TCO Methodology & Assumptions
Scope: This analysis models a mid-to-large enterprise with significant instrumentation footprint (1,000+ instrumentation points) over a 5-year planning horizon.
Cost Basis
- Engineering labor: $75-100/hour fully-loaded cost
- Implementation team: 2-3 senior engineers for initial instrumentation
- Operations allocation: 0.25-0.5 FTE for ongoing monitoring, upgrades, configuration
OTEL-Native Calculations
- Implementation ($50K-$100K): 3 weeks avg × 2.5 engineers × 40 hrs × $85/hr = ~$85K mid-point
- Annual Operations ($20K-$40K): 0.25 FTE × $120K/yr fully-loaded = $30K mid-point
- Migration ($10K-$20K): Configuration change + validation testing; no code rewrites
- 5-Year Total: $340K (assumes 2 platform switches)
Proprietary SDK Calculations
- Implementation ($30K-$50K): Faster initial setup with vendor “quick start” SDKs
- Annual Operations ($30K-$60K): Higher due to vendor-specific SDK version management
- Migration ($500K-$1M): Rewriting instrumentation across thousands of call sites over 18-24 months
- 5-Year Total: $1.1M (assumes 1 migration event)
What’s NOT Included
- Platform subscription/licensing fees (varies widely by vendor)

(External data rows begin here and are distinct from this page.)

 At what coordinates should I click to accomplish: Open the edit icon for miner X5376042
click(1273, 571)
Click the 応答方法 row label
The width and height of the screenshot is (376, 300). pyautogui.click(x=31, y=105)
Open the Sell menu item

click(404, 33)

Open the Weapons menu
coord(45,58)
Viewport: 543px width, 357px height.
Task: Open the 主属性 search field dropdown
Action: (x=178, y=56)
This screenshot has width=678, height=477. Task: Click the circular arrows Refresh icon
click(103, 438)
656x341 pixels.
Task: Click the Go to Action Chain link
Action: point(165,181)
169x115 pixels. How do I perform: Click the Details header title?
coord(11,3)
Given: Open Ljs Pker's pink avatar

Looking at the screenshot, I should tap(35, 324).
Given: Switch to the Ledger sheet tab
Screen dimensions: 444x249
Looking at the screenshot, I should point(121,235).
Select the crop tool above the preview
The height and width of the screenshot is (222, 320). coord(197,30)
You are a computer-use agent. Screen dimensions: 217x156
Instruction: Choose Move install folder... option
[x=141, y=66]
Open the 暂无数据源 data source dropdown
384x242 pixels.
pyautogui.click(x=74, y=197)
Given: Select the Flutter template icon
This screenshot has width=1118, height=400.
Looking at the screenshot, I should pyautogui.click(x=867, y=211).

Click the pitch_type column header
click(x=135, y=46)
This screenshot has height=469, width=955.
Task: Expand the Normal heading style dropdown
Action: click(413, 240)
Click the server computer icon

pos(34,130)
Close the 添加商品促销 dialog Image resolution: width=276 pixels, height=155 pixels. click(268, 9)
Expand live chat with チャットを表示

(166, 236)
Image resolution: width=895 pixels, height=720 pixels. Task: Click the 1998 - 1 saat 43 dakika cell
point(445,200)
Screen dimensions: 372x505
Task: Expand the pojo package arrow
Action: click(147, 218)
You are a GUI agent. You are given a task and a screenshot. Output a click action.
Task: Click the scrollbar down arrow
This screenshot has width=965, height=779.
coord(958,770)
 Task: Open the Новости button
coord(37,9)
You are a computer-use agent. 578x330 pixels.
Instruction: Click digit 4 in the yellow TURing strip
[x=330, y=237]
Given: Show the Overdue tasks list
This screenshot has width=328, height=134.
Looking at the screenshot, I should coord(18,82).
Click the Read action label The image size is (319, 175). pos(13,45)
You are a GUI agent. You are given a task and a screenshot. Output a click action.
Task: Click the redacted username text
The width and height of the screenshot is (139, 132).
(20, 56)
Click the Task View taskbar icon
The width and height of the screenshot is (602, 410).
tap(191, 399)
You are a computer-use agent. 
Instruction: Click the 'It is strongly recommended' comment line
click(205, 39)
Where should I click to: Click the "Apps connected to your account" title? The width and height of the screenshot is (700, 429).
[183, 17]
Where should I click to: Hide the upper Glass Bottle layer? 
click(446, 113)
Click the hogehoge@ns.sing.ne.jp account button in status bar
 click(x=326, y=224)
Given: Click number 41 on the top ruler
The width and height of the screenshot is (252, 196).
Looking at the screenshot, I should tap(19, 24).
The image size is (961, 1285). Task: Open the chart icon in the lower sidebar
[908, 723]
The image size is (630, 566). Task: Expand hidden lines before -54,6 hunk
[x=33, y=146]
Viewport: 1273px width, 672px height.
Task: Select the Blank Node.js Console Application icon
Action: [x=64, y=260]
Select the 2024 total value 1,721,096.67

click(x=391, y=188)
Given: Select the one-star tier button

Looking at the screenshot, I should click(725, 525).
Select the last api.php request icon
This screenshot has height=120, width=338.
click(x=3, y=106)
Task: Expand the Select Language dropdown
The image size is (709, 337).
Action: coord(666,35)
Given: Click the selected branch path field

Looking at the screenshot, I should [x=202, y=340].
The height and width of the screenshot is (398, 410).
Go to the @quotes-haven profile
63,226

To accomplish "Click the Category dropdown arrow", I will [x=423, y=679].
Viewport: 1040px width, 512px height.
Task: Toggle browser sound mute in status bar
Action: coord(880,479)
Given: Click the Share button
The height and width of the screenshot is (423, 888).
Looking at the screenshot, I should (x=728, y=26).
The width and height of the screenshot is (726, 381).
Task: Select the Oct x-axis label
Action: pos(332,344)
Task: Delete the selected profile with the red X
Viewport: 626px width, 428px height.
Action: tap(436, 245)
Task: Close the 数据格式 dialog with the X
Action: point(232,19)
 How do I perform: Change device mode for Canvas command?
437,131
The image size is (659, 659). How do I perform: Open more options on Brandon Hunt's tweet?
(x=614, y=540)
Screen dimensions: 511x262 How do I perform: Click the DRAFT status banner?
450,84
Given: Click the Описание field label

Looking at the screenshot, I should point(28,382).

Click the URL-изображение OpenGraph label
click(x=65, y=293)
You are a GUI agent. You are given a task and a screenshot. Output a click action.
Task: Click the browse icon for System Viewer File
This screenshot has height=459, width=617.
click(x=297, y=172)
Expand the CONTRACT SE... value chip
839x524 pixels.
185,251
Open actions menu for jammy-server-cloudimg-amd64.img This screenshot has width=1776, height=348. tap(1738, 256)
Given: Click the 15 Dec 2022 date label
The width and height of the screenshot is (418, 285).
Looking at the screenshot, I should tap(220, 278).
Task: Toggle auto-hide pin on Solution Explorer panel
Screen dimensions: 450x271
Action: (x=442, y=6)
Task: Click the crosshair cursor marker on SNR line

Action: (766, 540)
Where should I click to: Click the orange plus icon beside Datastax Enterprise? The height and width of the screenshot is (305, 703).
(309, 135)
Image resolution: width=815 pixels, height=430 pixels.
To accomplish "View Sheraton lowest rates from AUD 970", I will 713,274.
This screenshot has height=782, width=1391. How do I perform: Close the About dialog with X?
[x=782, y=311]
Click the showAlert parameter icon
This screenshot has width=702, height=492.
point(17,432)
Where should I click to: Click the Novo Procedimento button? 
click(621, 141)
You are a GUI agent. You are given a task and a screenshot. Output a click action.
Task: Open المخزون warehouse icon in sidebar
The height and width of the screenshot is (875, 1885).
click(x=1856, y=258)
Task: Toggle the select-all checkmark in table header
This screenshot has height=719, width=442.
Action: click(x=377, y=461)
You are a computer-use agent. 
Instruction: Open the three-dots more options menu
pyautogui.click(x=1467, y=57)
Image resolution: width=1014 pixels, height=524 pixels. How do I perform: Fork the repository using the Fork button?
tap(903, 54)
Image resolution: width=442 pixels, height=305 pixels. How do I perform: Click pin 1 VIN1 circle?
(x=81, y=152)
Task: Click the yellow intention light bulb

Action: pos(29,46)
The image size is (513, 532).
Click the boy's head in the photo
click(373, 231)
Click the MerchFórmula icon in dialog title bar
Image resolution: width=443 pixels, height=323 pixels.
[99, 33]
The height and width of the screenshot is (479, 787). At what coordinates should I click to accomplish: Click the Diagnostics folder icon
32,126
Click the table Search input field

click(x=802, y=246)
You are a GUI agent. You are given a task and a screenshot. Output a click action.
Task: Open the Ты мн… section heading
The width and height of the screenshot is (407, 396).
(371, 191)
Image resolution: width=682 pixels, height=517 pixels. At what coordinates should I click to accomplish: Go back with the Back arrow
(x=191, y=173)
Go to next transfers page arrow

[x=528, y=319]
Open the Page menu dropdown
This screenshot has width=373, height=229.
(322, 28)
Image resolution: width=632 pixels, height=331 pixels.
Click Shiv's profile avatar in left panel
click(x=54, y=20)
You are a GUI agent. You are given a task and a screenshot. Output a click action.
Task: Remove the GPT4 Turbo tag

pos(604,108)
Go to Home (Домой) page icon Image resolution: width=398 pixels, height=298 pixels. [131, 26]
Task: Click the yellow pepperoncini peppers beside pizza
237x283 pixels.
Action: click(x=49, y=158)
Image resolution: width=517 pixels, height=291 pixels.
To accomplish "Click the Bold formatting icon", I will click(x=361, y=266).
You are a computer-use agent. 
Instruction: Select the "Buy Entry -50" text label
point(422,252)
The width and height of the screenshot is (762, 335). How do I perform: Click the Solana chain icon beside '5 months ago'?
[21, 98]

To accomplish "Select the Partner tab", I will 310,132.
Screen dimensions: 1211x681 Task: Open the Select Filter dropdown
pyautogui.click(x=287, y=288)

- Infrastructure costs (collectors, storage, compute)
- Productivity gains/losses from platform-specific features
- Training costs beyond initial implementation
Strategic Recommendations
Primary Recommendation: Default to OpenTelemetry Native
Unless you have compelling reasons to choose otherwise, OpenTelemetry Native platforms should be your default. The benefits of vendor-agnostic instrumentation, reduced switching costs, and future-proofing outweigh the slightly higher initial complexity.
Strategic Flexibility
- Preserve M&A optionality (switches in weeks not years)
- Maintain strong vendor negotiation position
- Enable multi-vendor strategy for different use cases
Operational Excellence
- Unified observability across all services
- Consistent instrumentation approach
- Reduced training and onboarding complexity
Innovation Velocity
- Support new languages immediately
- Experiment with emerging frameworks
- Adopt new semantic conventions automatically
Cost Management
- Collector-level cost optimization
- Avoid vendor-specific pricing tiers
- Minimize switching costs
Acceptable Exceptions for Proprietary SDKs
- Demonstrable ROI: Galileo’s 97% cost reduction vs GPT-4-as-judge provides clear financial justification
- Narrow Use Case: Evaluation-only scenarios where production monitoring not required
- Framework Optimization: LangSmith for LangChain if native integration provides critical features unavailable via OTLP
- Temporary Solution: Proof of concept with explicit plan to migrate to OTLP before production scale
The $760K difference represents the “vendor lock-in premium” that compounds over multi-year enterprise relationships. OTEL-native platforms require only collector endpoint configuration changes ($10K-$20K), while proprietary SDKs require rewriting all instrumentation code ($500K-$1M).